Gemini Audio Upload

analyze_audio

Analyze audio files using Google Gemini AI to extract descriptions, insights, or answers to specific prompts with optional JSON context and system instructions.

Instructions

Analyze an audio file using Google Gemini.

Args: audio_path: Path to the audio file (wav, mp3, etc.) prompt: The prompt to send to Gemini. json_path: Optional path to a JSON file to provide as context. json_context: Optional JSON string to provide as context (overrides json_path if provided). instruction_file: Optional path to a text file containing system instructions. model: The Gemini model to use.

Input Schema

TableJSON Schema

Name	Required	Default
`audio_path`	Yes
`prompt`	No	Describe this audio.
`json_path`	No
`json_context`	No
`instruction_file`	No
`model`	No	gemini-3-pro-preview

Output Schema

TableJSON Schema

Name	Required	Description	Default
`result`	Yes

Implementation Reference

gemini_audio/mcp_server.py:20-67 (handler)

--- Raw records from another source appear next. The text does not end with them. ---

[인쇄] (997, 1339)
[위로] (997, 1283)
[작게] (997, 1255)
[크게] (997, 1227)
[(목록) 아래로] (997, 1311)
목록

The MCP handler function for the 'analyze_audio' tool, which handles parameters, loads system instructions if provided, and delegates to analyze_audio_content.

@mcp.tool()
def analyze_audio( # pylint: disable=too-many-arguments, too-many-positional-arguments
        audio_path: str,
        prompt: str = "Describe this audio.",
        json_path: Optional[str] = None,
        json_context: Optional[str] = None,
        instruction_file: Optional[str] = None,
        model: str = "gemini-3-pro-preview"
) -> str:
    """
    Analyze an audio file using Google Gemini.

    Args:
        audio_path: Path to the audio file (wav, mp3, etc.)
        prompt: The prompt to send to Gemini.
        json_path: Optional path to a JSON file to provide as context.
        json_context: Optional JSON string to provide as context (overrides json_path if provided).
        instruction_file: Optional path to a text file containing system instructions.
        model: The Gemini model to use.
    """
    api_key = os.getenv("GOOGLE_API_KEY")
    if not api_key:
        return "Error: GOOGLE_API_KEY not set."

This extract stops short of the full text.